A vital announcement has been shelved about more spending cuts that local authorities like Tower Hamlets Council are facing in the New Year because of what the mayor calls “the government’s Brexit mess”.

Communities secretary James Brokenshire was to have given details of the annual finance settlement.

But the government cancelled the statement and told local authorities they would not be told about their budget cuts until after the Commons vote on Theresa May’s Brexit deal.

The Prime Minister, who now faces a leadership challenge, cancelled yesterday’s vote on her Brussels deal in the face of a predicted overwhelming defeat.

But there has still been no word from Whitehall on the provisional settlement that town halls need to plan ahead.

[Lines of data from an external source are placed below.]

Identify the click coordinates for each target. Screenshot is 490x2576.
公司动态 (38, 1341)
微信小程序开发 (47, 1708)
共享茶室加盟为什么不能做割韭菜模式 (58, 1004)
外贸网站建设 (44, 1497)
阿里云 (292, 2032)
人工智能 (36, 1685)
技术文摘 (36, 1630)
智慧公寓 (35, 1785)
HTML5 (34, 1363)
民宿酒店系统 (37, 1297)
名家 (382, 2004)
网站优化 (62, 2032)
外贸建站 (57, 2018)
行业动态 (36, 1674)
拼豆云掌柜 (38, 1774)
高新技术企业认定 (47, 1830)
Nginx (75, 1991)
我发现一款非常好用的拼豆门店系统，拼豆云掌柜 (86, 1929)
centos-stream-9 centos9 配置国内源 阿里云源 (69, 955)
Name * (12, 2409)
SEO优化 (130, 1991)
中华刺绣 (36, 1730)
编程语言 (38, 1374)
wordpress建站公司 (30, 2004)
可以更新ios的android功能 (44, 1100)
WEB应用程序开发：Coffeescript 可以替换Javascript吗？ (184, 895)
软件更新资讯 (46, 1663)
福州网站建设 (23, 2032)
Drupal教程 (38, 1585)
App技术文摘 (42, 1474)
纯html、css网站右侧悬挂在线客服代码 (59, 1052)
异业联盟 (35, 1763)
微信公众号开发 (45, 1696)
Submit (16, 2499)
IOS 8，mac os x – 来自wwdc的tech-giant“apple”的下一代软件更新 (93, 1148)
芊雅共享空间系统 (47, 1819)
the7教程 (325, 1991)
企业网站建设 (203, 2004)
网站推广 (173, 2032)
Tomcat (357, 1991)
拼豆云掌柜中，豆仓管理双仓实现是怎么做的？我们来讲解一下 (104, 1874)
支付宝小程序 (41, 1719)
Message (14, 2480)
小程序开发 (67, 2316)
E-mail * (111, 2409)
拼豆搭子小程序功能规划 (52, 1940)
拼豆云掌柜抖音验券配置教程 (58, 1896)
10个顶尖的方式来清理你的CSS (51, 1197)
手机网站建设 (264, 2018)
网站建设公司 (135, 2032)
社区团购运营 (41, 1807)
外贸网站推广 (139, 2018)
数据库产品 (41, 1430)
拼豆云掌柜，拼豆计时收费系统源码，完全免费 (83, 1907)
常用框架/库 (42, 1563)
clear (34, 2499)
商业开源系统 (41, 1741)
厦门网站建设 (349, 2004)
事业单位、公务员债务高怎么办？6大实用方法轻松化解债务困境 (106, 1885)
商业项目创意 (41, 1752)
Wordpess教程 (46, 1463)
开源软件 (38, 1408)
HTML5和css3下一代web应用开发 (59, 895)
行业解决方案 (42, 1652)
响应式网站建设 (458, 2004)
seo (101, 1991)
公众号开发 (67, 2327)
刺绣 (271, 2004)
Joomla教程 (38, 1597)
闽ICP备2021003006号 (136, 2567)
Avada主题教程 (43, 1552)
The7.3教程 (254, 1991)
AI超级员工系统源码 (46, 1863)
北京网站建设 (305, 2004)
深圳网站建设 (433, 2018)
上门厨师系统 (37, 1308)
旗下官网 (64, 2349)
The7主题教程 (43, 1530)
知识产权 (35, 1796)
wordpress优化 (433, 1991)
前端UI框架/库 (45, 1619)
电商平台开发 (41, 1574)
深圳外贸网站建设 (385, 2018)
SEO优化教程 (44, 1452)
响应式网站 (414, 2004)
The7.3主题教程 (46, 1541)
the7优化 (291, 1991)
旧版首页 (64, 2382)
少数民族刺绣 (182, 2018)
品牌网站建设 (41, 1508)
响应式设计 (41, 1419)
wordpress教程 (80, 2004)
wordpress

“We’re calling on the government to recognise that council budgets cannot be easy targets for cuts,” Mayor John Biggs said.

“The cuts we face have a serious impact on households and delaying the funding announcement only piles on the pressure.

“The delay is evidence that the day-to-day impact of Brexit is not hypothetical—it’s real and it matters.”

Critics claim the government is “trapped in a crisis of its own making over the botched Brexit negotiations” and are worried that it is “neglecting the needs of the country”.

Money for public services was now running out fast, according to the Local Government Association.

Tower Hamlets has been hit by £148m cuts to public services since 2010, a 64 per cent loss. A further £44m is having to be axed from its budget in the next three years, it is predicted. The gaps include frontline services like care for the elderly and tackling homelessness.